What is expected
Repeat only part of the entries. Start at the line that has "The image size is (1024, 580)." and keep going through the last line, exactly as given.
- - - - -
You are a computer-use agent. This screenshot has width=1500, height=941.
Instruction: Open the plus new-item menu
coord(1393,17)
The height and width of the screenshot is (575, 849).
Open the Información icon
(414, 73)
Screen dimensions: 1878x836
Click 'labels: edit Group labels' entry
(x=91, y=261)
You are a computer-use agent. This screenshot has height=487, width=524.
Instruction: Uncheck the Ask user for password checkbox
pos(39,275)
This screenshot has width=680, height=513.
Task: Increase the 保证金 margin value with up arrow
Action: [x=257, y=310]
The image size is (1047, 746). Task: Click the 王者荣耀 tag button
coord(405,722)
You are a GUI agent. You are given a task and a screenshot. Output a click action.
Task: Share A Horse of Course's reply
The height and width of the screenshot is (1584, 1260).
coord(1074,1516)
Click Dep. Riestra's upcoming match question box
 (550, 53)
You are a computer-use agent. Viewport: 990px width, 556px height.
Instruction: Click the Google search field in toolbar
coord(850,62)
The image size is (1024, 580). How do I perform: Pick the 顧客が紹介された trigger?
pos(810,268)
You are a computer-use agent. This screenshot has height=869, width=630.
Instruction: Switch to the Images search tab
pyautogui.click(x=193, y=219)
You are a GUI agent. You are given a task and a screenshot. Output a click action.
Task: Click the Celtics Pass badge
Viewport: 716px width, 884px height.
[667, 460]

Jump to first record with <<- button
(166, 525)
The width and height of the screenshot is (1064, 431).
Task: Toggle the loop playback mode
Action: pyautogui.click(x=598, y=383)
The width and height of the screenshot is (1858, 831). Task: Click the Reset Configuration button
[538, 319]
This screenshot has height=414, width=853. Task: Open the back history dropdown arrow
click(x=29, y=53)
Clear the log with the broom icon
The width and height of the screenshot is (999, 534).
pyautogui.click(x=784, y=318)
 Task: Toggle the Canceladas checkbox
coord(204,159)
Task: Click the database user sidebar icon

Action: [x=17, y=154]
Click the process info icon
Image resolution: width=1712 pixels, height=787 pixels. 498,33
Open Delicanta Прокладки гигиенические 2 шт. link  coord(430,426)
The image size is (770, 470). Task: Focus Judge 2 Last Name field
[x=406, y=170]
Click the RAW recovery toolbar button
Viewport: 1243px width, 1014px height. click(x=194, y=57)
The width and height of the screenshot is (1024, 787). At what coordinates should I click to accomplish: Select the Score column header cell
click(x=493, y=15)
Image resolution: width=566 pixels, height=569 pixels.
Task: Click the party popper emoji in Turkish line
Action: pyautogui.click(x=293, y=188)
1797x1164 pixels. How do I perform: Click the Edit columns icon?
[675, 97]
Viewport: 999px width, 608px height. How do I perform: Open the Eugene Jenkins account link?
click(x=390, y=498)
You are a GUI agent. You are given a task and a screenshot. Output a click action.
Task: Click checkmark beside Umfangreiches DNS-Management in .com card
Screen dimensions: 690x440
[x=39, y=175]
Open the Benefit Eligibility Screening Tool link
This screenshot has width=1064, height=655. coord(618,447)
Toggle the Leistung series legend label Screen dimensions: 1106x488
- - - - -
Exercise answer
The image size is (1024, 580). How do I perform: Pick the 顧客が紹介された trigger?
pos(810,268)
You are a computer-use agent. This screenshot has height=869, width=630.
Instruction: Switch to the Images search tab
pyautogui.click(x=193, y=219)
You are a GUI agent. You are given a task and a screenshot. Output a click action.
Task: Click the Celtics Pass badge
Viewport: 716px width, 884px height.
[667, 460]

Jump to first record with <<- button
(166, 525)
The width and height of the screenshot is (1064, 431).
Task: Toggle the loop playback mode
Action: pyautogui.click(x=598, y=383)
The width and height of the screenshot is (1858, 831). Task: Click the Reset Configuration button
[538, 319]
This screenshot has height=414, width=853. Task: Open the back history dropdown arrow
click(x=29, y=53)
Clear the log with the broom icon
The width and height of the screenshot is (999, 534).
pyautogui.click(x=784, y=318)
 Task: Toggle the Canceladas checkbox
coord(204,159)
Task: Click the database user sidebar icon

Action: [x=17, y=154]
Click the process info icon
Image resolution: width=1712 pixels, height=787 pixels. 498,33
Open Delicanta Прокладки гигиенические 2 шт. link  coord(430,426)
The image size is (770, 470). Task: Focus Judge 2 Last Name field
[x=406, y=170]
Click the RAW recovery toolbar button
Viewport: 1243px width, 1014px height. click(x=194, y=57)
The width and height of the screenshot is (1024, 787). At what coordinates should I click to accomplish: Select the Score column header cell
click(x=493, y=15)
Image resolution: width=566 pixels, height=569 pixels.
Task: Click the party popper emoji in Turkish line
Action: pyautogui.click(x=293, y=188)
1797x1164 pixels. How do I perform: Click the Edit columns icon?
[675, 97]
Viewport: 999px width, 608px height. How do I perform: Open the Eugene Jenkins account link?
click(x=390, y=498)
You are a GUI agent. You are given a task and a screenshot. Output a click action.
Task: Click checkmark beside Umfangreiches DNS-Management in .com card
Screen dimensions: 690x440
[x=39, y=175]
Open the Benefit Eligibility Screening Tool link
This screenshot has width=1064, height=655. coord(618,447)
Toggle the Leistung series legend label Screen dimensions: 1106x488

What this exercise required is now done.